Robert Pattinson bleibt seinem 2012 mit Bel Ami und Cosmopolis eingeschlagenen Weg treu lieber kleine und künstlerische Filme als große Hollywood-Produktionen zu drehen und auch wenn Good Time von den Brüdern Benny Safdie und Josh Safdie nicht die Klasse des vorherigen Films von Pattinson erreicht – The Lost City of Z – weiß vor allem der Hauptdarsteller abermals mehr als nur zu überzeugen und liefert seine beste Leistung nach The Rover ab.
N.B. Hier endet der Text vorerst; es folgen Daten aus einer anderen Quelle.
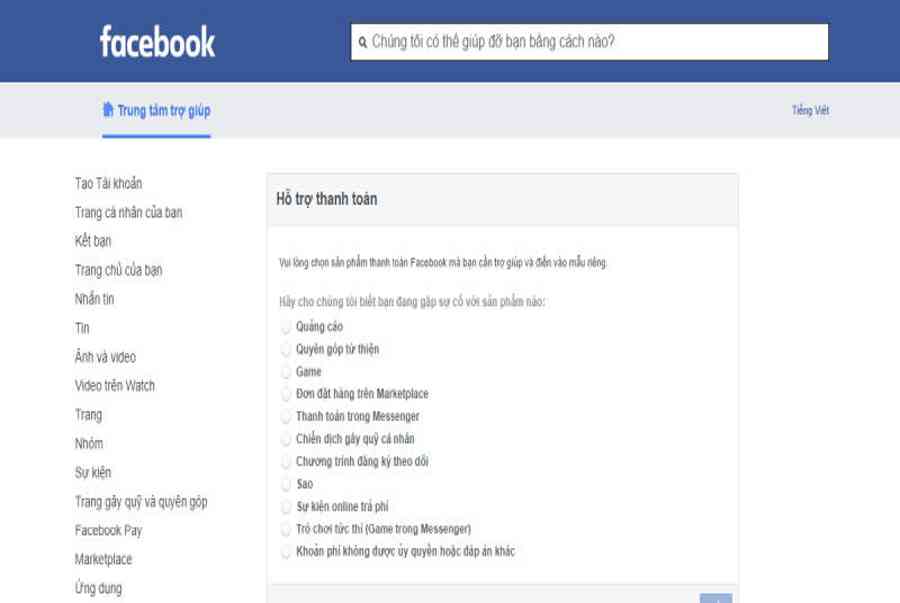Select Đơn đặt hàng trên Marketplace option

click(x=286, y=394)
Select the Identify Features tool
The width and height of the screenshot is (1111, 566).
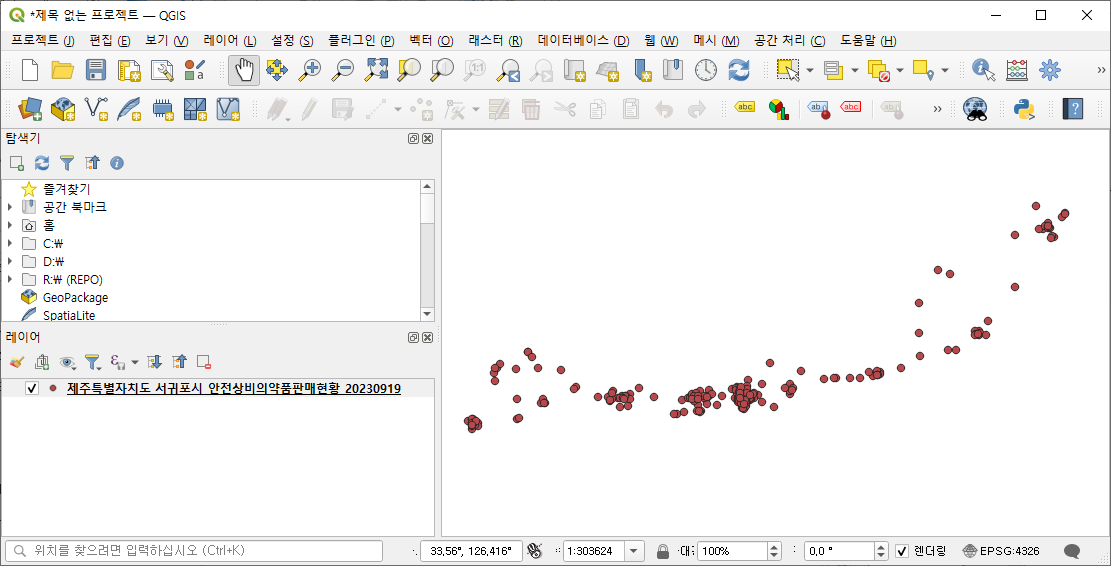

Die zweite große Stärke neben Pattinson ist der Electronic-Score von Daniel Lopatin aka Oneohtrix Point Never der neben dem pumpenden und treibenden auch die ruhigen Momente perfekt musikalisch untermalt. Generell lebt der Film vor allem durch seine fiebrige Grundatmosphäre und lässt immer wieder vergessen, dass die eigentliche Geschichte leider nicht die beste oder spannendste ist, sondern eben Genre-Durchschnitt. Auch der restliche Cast neben Pattinson wirkt etwas hinten dran, obwohl sowohl Regisseur Benny Safdie als geistig zurückgebliebener Bruder der Figur von Pattinson wie auch Taliah Webster ihre Arbeit mehr als gut machen. Aber sowohl Jennifer Jason Leigh wie auch Barkhad Abdi machen leider nicht viel aus ihren Figuren und vor allem Abdi wirkt mehr als blass in seiner Rolle.

Fazit: Wenn die Stimmung und der Hauptdarsteller aus einer generischen Story doch einen guten Film herauskitzeln: Good Time ist ein fiebriger Trip durch die Abgründe von New York in dem Robert Pattinson wieder mal glänzen darf und der Score von Oneohtrix Point Never bleibt länger im Gedächtnis als die Geschichte.